Я спрыгнул вниз и сразу встал в боевую стойку. Клинки раскладывать не стал. Не зря. Обитатели этого отсека просто смотрели на меня, часто моргая на яркий свет из открытого люка.
— Командир где? — голос я сделал жёстким, но без напускания страха. Внутри итак воняло казармой и самогоном.
— А-а… бр… бр…
Диалог, очевидно, не задался. Я принял несколько менее грозный вид и повторил:
— Мне. Нужно. К. Командиру. Где. Я…
— Драуги! — завопил наконец один идиот.
Короткий удар с длинного подшага отправил паникёра на отдых. Вентиль гермодвери тем временем раскрутился с какой-то невозможной скоростью, и к нам пушечным ядром влетел коренастый мужичок с шомполом наперевес.
— А-а-а-а-ы-а-ы-ы-ы…
Боевой клич сорвался в тихое бульканье от одного тычка в живот.
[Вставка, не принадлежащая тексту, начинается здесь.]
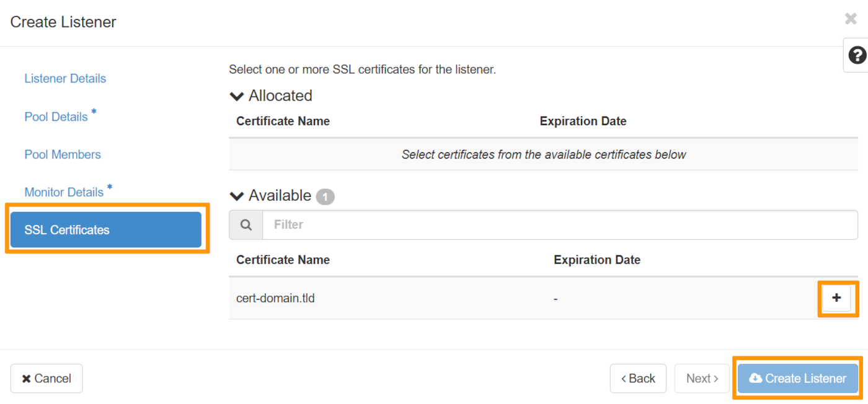Screen dimensions: 868x404
Task: Collapse the Allocated certificates section
Action: [236, 95]
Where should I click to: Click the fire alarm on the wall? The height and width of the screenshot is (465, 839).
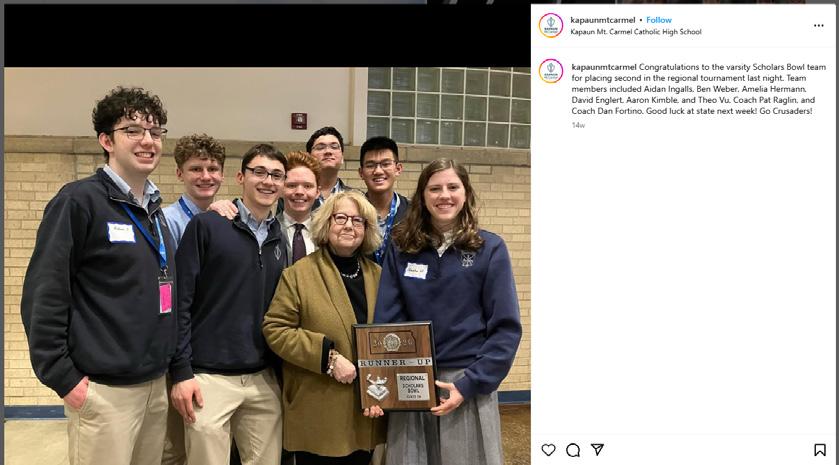[299, 121]
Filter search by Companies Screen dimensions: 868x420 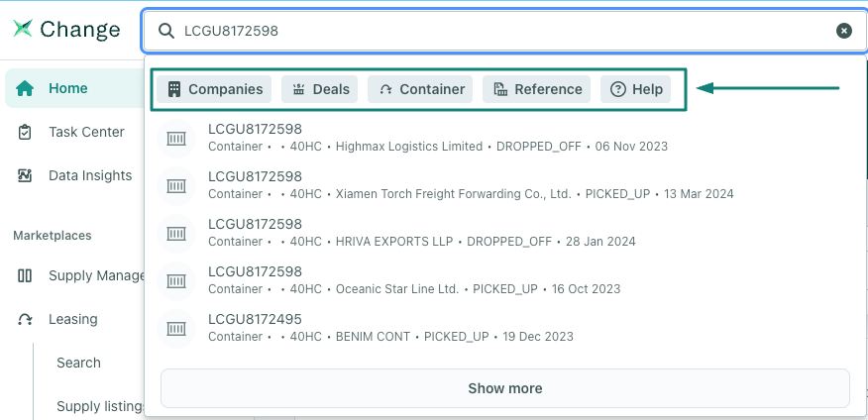[x=215, y=89]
Хмда. Что-то тут…
Рефлексы бросили меня к стене, за раскрывшуюся внутрь створку гермодвери. Активный шумодав сам собой встал на уши, но эхо выстрелов в замкнутом помещении всё равно отозвалось уколом боли в недавно контуженной голове. В замкнутом обшитом металлом помещении, да. Та ещё партия пьяного ударника индастриал-группы получилась.
Как только остальные показали полный комплект симптомов совершенной дезориентации, я рванул из-за двери и перехватил руки идиота, открывшего пальбу. Впрочем, он почти не сопротивлялся, так что я разжился опасным скорее для стрелка, чем окружающих самопальным трёхзарядным пугачом миллиметров на пятнадцать. Зарядка с дула, расчёт под чёрный порох… Хмда. Невероятная пошлость. Издевательство над самой идеей огнестрельного оружия.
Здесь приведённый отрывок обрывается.